Introduction
When I was in school I ran across a robot named Cubli, a research project out of ETH Zurich. This robot was actuated by a set of orthogonal inertial wheels that imparted torques on it’s cube shaped body. Using these torques, the team was able to control the robot to balance on an edge or even a corner! I’ve always wanted to make a robot like this and it sounded like a good candidate project for a reinforcement learning control policy. It also was a good introductory project to working with the Isaac Sim and Isaac Gym toolset.
The code for this project can be found here :
Some useful Resources :
Building the Simulated Cubli
Universal Robot Descriptor File (URDF)
One of the simplest ways of designing a robot to use in physics sims like Isaac is through a URDF. A URDF describes a robot with elements like Links and Joints. These connections are stored in a tree starting at a root element.
Links described the rigid bodies of a robot
Links contain the visual description that is used during rendering
Links contain the collision description that allows the robot to touch other objects in the environment
Links contain inertial information
Center of Mass
Mass Value
Inertial Matrix
For mor information about URDF links, see : http://wiki.ros.org/urdf/XML/link
Joints describe the way in which rigid bodies are connected. Each joint is a degrees of freedom the robot can move with
Joints have an orientation and location relative to the origin of the parent rigid Body
The joints used in this project are :
Continuous Joints. Rotation joints without a max and min angle
Fixed Joints. Constrains a child rigid body to the transformation of a parent rigid body.

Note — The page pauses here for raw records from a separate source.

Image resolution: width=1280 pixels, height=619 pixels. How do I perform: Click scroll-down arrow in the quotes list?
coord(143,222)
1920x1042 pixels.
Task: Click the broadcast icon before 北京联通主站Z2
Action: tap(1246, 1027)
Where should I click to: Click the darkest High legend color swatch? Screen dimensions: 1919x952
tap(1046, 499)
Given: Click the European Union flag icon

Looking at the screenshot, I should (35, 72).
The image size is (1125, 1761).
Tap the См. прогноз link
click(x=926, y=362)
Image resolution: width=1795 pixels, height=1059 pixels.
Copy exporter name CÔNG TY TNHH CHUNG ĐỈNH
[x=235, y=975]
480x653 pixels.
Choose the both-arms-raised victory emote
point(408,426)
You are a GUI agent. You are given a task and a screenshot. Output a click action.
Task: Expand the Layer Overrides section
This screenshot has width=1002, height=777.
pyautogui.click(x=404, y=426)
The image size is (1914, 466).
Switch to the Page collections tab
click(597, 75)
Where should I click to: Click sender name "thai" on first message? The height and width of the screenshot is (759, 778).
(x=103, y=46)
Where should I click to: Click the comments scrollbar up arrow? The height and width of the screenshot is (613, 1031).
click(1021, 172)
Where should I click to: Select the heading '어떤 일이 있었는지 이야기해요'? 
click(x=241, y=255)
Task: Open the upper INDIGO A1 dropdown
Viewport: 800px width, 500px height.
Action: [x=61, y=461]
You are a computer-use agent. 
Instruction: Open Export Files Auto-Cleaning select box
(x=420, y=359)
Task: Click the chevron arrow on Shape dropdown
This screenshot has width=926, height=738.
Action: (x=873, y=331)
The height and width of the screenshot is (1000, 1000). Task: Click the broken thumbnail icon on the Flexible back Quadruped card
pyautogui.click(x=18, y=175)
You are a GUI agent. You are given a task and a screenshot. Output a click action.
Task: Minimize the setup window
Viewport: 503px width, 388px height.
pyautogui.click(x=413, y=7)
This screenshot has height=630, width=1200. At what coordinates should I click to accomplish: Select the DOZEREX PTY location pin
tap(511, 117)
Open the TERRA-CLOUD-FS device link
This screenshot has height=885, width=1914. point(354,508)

For more information about URDF joints, see : http://wiki.ros.org/urdf/XML/joint
The design of my CubeBot follows the following structure.
CubeBody
Continuous Joint : Inertial Wheels. (six wheels in total, one for each cube face)
Fixed Joint : Wheel Marker (this is just a visual element so the spinning can be observed more easily)
Fixed Joint : CornerBumper (eight, one per corner of the cube)
Download the full graphic with the button below
Using XML Macros (Xacro) to make URDFs easier to create
In my first iteration of the CubeBot, I created the URDF from scratch. The file tends to have a lot of repeated elements and becomes cumbersome to navigate pretty quickly. One way to mitigate this is through the use of xacro files. These files allow you to create templates for pieces of the robot and instantiate them as needed. The benifits I’ve noticed are
The overall amount of code that needs to be written was reduced since pieces could be reused
This helps mitigate typo bugs, and allows changes to be made much faster.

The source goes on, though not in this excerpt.